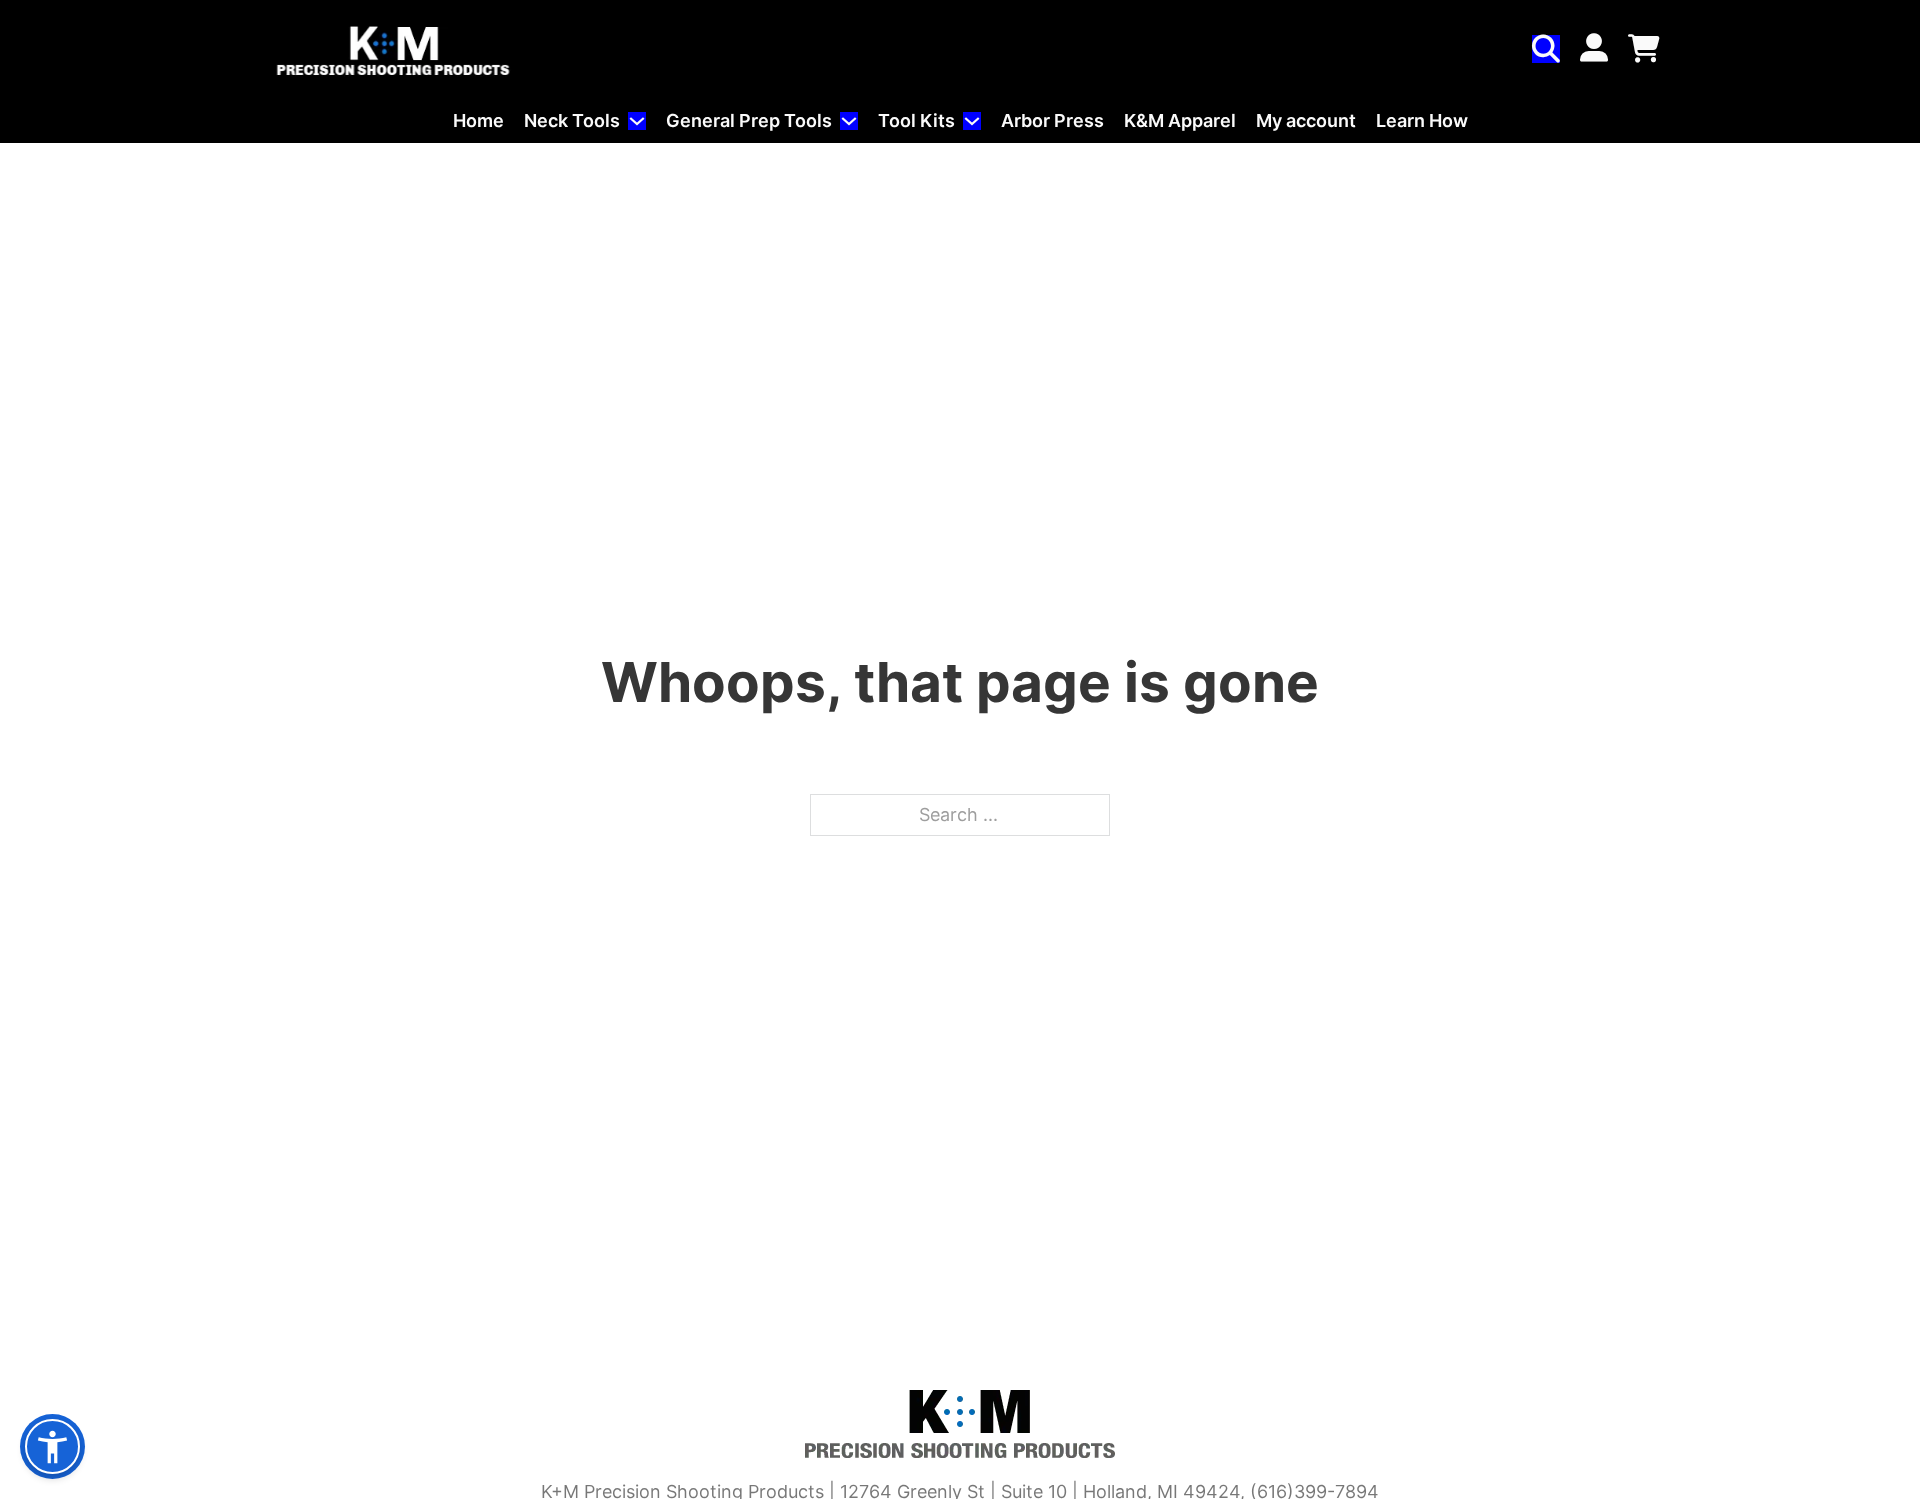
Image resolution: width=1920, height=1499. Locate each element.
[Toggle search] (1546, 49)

--*--

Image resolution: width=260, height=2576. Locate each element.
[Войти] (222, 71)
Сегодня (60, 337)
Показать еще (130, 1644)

--*--

**WHAT TO PRODUCE:**
Look above for the line holding "Image resolution: width=1920, height=1499.". Print it and every line after it, exactly, through the line holding "[Toggle search] (1546, 49)".

**RESPONSE AREA:**
Image resolution: width=1920, height=1499. Locate each element.
[Toggle search] (1546, 49)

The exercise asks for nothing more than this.